■ **EXCERPT**
=== Section Start ===
Laura Roeder: I would actually say that it just continues to be customer acquisition, because you have to keep innovating. I’m definitely a big believer in the bread and butter and just doing basics of online marketing. That’s absolutely how we get the majority of our customers. But, as we continue to grow, we have to keep expanding our thinking both about how to up our game and improve our content marketing and social media marketing game, and totally new channels that we might want to explore. Customer acquisition, it s fun, but it is an ongoing pain point because it’s a problem that’s never solved.

Jerod Morris: Yeah, that’s true for everybody. You mentioned earlier how much satisfaction you got from that moment when everybody was together and you had that realization about how this all happened because of what you started. I know that gives you a lot of satisfaction on a macro level, but on micro level, what element of your work gives you the most satisfaction on a daily basis?

Laura Roeder: My job is now is mostly coaching the leaders of our teams. What gives me the most satisfaction is seeing people make hard decisions. When something s not going right and a tough call needs to be made, maybe a project needs to be scrapped that we’ve already put a lot of effort into. Maybe we need to start over with a new direction. Maybe a team member isn’t working out or a freelancer isn’t working out and needs to be let go. Watching the leaders on my team make those tough calls and put into action those tough calls, I love it.

Using Your Own Tools to Make Life Easier

Jerod Morris: Yeah, that’s great. Let’s open up your toolbox here a little bit, if you don’t mind. What is the one technology tool that contributes the most to your success as a digital entrepreneur?

Laura Roeder: Okay, well I have to cheat and say Meet Edgar.

Jerod Morris: You can do that.

Laura Roeder: You know it’s funny, so obviously we use Edgar. The person who does our social media at our company, basically his attention went elsewhere. There was more important stuff that he had to do, so he took a lot of attention off social. We’re trying to figure out, Who do we need to hire? Do we need a freelancer or do we need a full time? We just stopped messing with it for a while and we realized Edgar handles our social, because now we have our customer support team going in and responding to people and monitoring the daily activity.
=== Section End ===
■ **PROBLEM**
Copy the interview from "Laura Roeder: You" through "the daily activity.", replacing "freelancer" with "contractor".

■ **RAW DATA**
=== Section Start ===
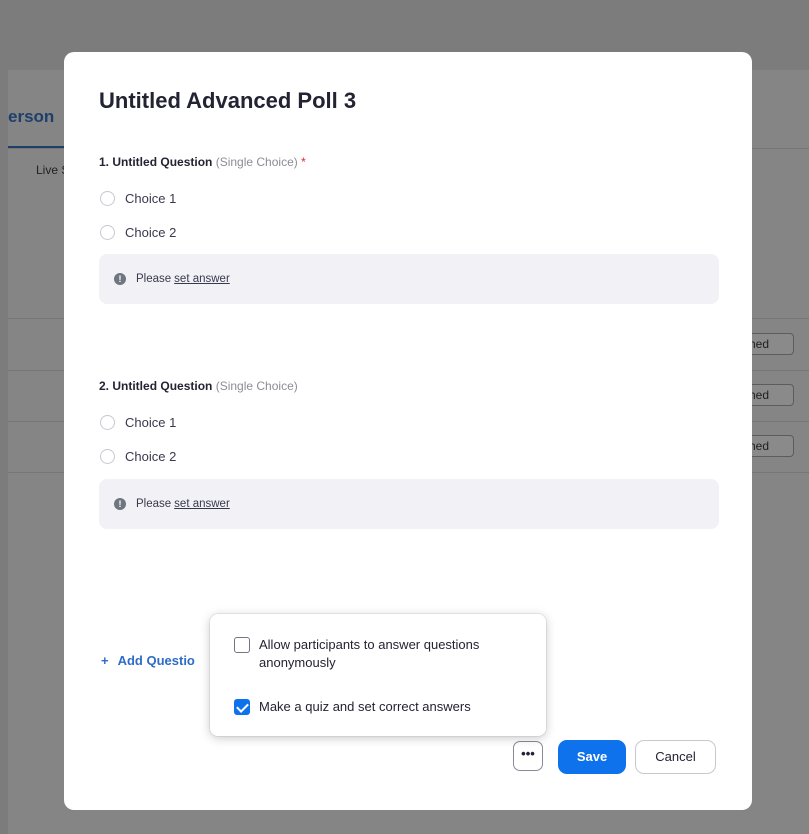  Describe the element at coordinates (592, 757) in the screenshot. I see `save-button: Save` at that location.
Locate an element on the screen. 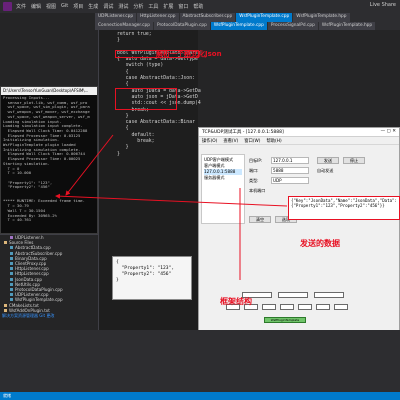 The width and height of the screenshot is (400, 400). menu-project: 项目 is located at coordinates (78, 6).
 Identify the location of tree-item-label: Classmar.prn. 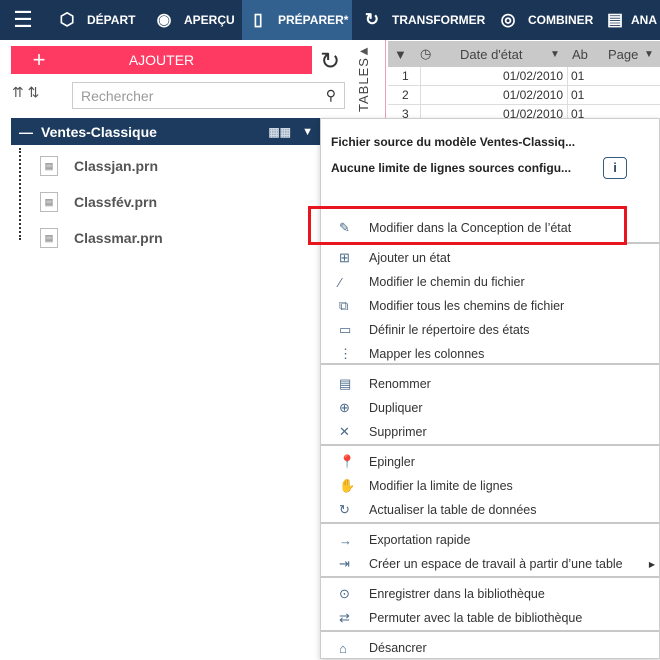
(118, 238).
=== Section End ===
■ **ANSWER TO THIS PROBLEM**
Laura Roeder: You know it’s funny, so obviously we use Edgar. The person who does our social media at our company, basically his attention went elsewhere. There was more important stuff that he had to do, so he took a lot of attention off social. We’re trying to figure out, Who do we need to hire? Do we need a contractor or do we need a full time? We just stopped messing with it for a while and we realized Edgar handles our social, because now we have our customer support team going in and responding to people and monitoring the daily activity.